I'm working with some JSON files that were converted from .avro. Some of the JSON fields have embedded JSON documents that must be parsed out before I can query them. E.g.:
[
{
"RecordNum": 1,
"Record": "[{\u0022val\u0022:1}]"
},
{
"RecordNum": 2,
"Record": "[{\u0022val\u0022:\u0022hello\u0022}]"
}
]
If you look closely at the embedded JSON in the Record field, you'll see that the first record uses a numeric value for the val field, while the second uses a character value:
Record 1: [{ "val":1 }]
Record 2: [{ "val":"hello"}]
When I tell Drill to parse the embedded JSON using convert_fromJSON(Record), it throws an exception:
apache drill> select RecordNum, convert_fromJSON(Record) from fs.`\mydir\somefile.json`;
Error: DATA_READ ERROR: You tried to write a VarChar type when you are using a ValueWriter of type NullableBigIntWriterImpl.

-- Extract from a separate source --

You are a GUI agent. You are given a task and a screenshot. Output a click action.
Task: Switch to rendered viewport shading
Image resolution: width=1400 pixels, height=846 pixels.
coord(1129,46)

My guess here is that Drill is inferring a numeric value for the schema in the first record, and then trying to apply the same schema to the second record and getting an error. If you reverse the order of the records you get:
Error: DATA_READ ERROR: You tried to write a BigInt type when you are using a ValueWriter of type NullableVarCharWriterImpl.

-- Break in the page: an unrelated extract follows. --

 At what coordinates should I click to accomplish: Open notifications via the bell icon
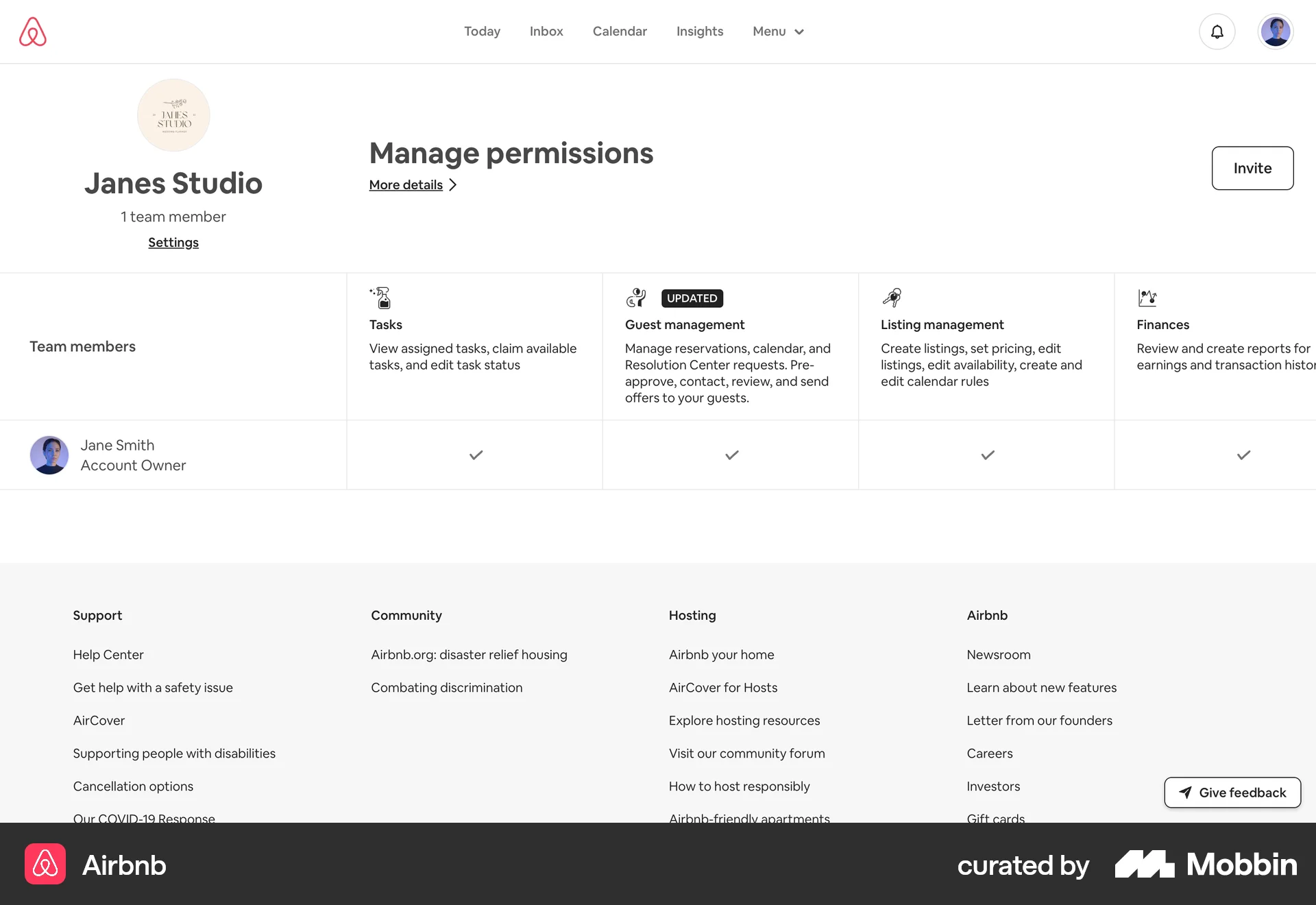pyautogui.click(x=1217, y=32)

I have the store.json.all_text_mode option set to TRUE but this doesn't seem to affect convert_fromJSON.
For various reasons, I cannot change the contents of the file and I cannot use the original .avro files.
I was hoping that Drill to either respect the store.json.all_text_mode value for convert_fromJSON or that it would just not care about the difference. I've tried a number of things to narrow this down to this simple use case. The actual data I'm dealing with is extremely large.